▶ [Задание]:
Ответьте по тексту о ямской службе в Московской Руси:
(а) По предъявлении какой грамоты проезжим давали лошадей, корм и проводников?
(б) Как называлась плата, которую ямщики платили очередным, выставлявшим подводы?
(в) Как назывался особый сбор на ямское дело, взимавшийся со всего тяглого населения?

▶ [Выбранный отрывок]:
------------
Московская Русь, свергнув татарское иго, оставила у себя это татарское устройство вместе с самым названием его. Все пограничные и важные по своему военному, промышленному и торговому значению местности и города, как северное Поморье, Смоленск, Нижний Новгород, города северские, Новгород Великий и Псков, были соединены посредством ямов с Москвой. Как и в Золотой Орде, ямщики в Московском царстве гнали от перегона до перегона; как и там, на каждом перегоне особые, назначенные для того лица должны были заботиться о доставлении проезжим лошадей, корма, проводников; как и у татар, все это давалось проезжим по предъявлении ими особой грамоты – подорожной.
По большим дорогам на расстояниях от 30 до 50 верст были учреждены станции, называвшиеся ямами. На эти ямы окрестное население обязано было доставлять нужное количество подвод и корм. Если ям стоял на судоходной реке, то во время судоходства проезжих отпускали на судах, давая гребцов и кормчих. Каждым ямом заведовали ямщики, особые к тому выбранные чиновники, обыкновенно из окрестных жителей. Их было не более трех на каждом яме: ямщик, т. е. начальник станции, дьячок – письмоводитель, и дворник – заведующий хозяйством яма. Они-то и должны были «на яму стряпати». Они избирались всей округой, городскими и сельскими ее обывателями. Избирались ямщики и из посадских людей, и из крестьян. По избрании их отправляли в Москву, к казначеям великого князя; казначеевы дьяки приводили избранных к крестному целованию, давали им на ямской расход государевы деньги и отпускали их на ям; из даваемых им в Москве денег ямщики платили очередным, выставлявшим подводы, по три деньги за десять верст с подводы. Плата эта называлась прогоны.
Каждый год ямщики представляли в Москву, в казну отчет, который строго проверялся. Окрестное население, доставлявшее на ямы корм и подводы с проводниками для проезжих царских послов и гонцов, обязано было еще расчищать дороги, строить и чинить мосты и гати, а также и ямские дворы. Затем со всего тяглого населения в государстве собирался на ямское дело особый сбор, носивший название ямских денег.
Каждый ям состоял из ямского двора, т. е. станции, где содержались выставленные населением подводы и откуда отправлялись проезжие. Ямской двор состоял из нескольких изб, сенников, амбаров и конюшен, обнесенных забором или плетнем. К каждому яму нарезывалась земля под пашню и для сенокоса. Земля эта находилась в пользовании ямщиков, но только пока они служили ямщиками. Пользование землей шло, так сказать, в жалованье ямщикам за службу. Кроме земельных наделов, ко многим ямам были приписаны деревни, доход с которых шел ямщикам вместо жалованья.
------------
▶ [Состав набора данных]:
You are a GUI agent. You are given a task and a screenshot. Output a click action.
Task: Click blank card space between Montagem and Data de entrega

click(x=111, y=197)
------------
▶ [Ответ]:
(а) По предъявлении подорожной.
(б) Эта плата называлась прогонами.
(в) Этот сбор назывался ямскими деньгами.